I have no idea what you just said. Given that we're talking about type checking in python, care to give an example of a weakness of type checking in python?


We're even, because I don't know about what "weakness" you're talking and why the heck you're bringing Python into abstract discussion on static typing.

Basically, my parent said that static typing can express many things that testing (which is not static, because it runs the code) can. This is true, but there are things you can't express in any of the commonly used[1] static type systems and I just gave an example of such thing.

Other than this there's nothing wrong with static typing in general and I'd be happy if Python got some kind of (optional) static type system, maybe in the vein of Typed Clojure and Typed Racket or Erlang's Dialyzer. Still, static type systems are not silver bullets and have their drawbacks - and that's all I wanted to convey in my comment.

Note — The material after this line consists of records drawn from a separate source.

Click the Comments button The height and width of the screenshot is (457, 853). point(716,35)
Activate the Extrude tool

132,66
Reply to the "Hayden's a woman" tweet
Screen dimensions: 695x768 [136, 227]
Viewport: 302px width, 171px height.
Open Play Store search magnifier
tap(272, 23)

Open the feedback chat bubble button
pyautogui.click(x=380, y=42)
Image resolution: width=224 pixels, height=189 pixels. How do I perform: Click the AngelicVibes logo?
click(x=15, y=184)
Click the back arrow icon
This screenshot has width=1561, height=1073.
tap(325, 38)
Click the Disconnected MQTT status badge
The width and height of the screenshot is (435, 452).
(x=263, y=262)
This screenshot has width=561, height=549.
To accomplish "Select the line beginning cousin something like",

Edit: [1] the type system feature which would let you encode the example contract I posted is called "dependent typing" and is available only in a very few languages.


Pycontracts does that.

Racket is more powerful, but that is a bad example.


This is an example of a thing you can't encode in (most) static type systems, not something that can't be done in Python! On the contrary, it is very much possible to do in Python thanks to its dynamicity...

I really don't understand what's going on in this thread; I'm stating an obvious fact that you can't encode things like "is even" in a static type systems without dependent types and that this is a drawback of such systems and I get downvoted. I never complained about my downvotes before, but this time I seriously don't understand what's happening. Did I fail that miserably in an effort to explain my position, or is this position controversial?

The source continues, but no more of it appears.